Measurement of DNA adducts, an indicator of electrophilic potential, in human tissues, includes [32]P-Postlabeling techniques [13], DNA adductomics [14, 15], immunohistochemistry, and MS (e.g. isotope dilution-MS, electrospray ionization-MS, and linear ion-trap-MS, among others [9]. MS applications similarly have been used to measure electrophilic chemical-adducts on proteins in the body, such as albumin and haemoglobin [16–20]. These methods have been applied, for example, in the following human tissues: bladder, peripheral blood, brain tissues, lung, oral tissues, and saliva/sputum samples [9, 13, 21–23].
Measurement of KC2 in exposed humans
Genotoxicity (KC2) describes the ability of chemicals to cause damage to genetic material and can be measured using various assays that detect DNA damage, mutations, or chromosomal alterations. DNA damage is reversible through cellular repair mechanisms, making it less dependable as a measure of potential cancer risk compared to mutations, which are permanent changes passed down through generations of daughter cells and may play a role in cancer development.
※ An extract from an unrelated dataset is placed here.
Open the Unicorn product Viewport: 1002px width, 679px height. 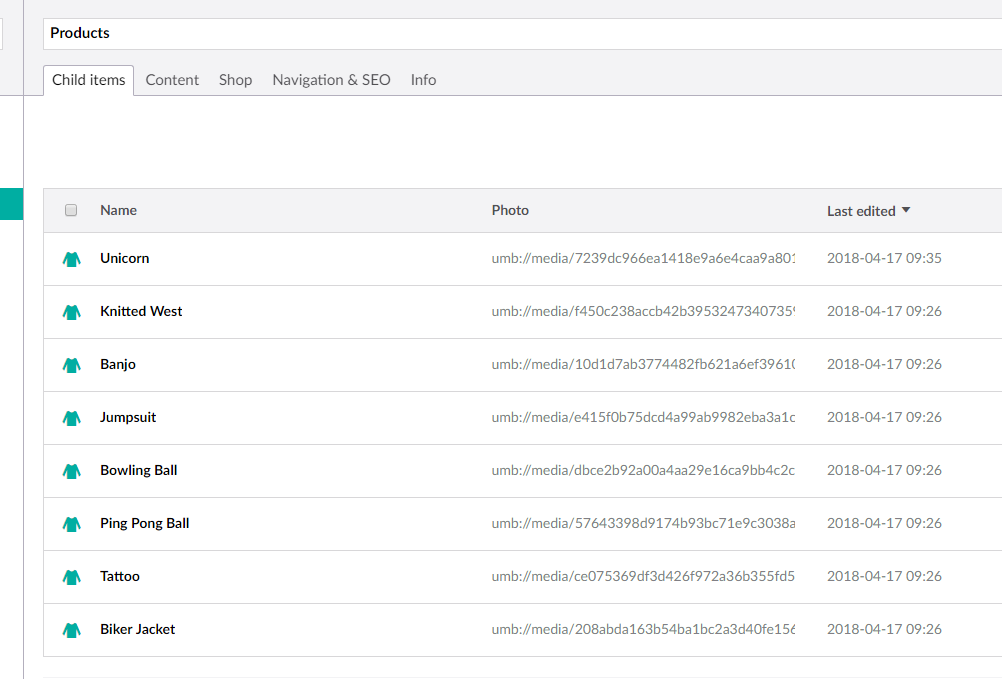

Tests that detect gene or chromosomal mutations are therefore considered more indicative of carcinogenic potential.
All three of these larger subgroups of genotoxicity (chromosomal damage, DNA damage, and mutations) can be measured in exposed humans. There are several methods used for measuring chromosome damage, including chromosomal aberration assays, fluorescence in situ hybridization (FISH) including OctoChrome FISH, micronucleus assays, nuclear aberration assays, pseudoautosomal region–based detection approaches, and the sister chromatid exchange test. Nuclear aberration assay has been used to measure a chemical’s ability to induce chromosome alterations in the hair follicle [24], while all other methods mainly use blood samples obtained from exposed humans [25, 26].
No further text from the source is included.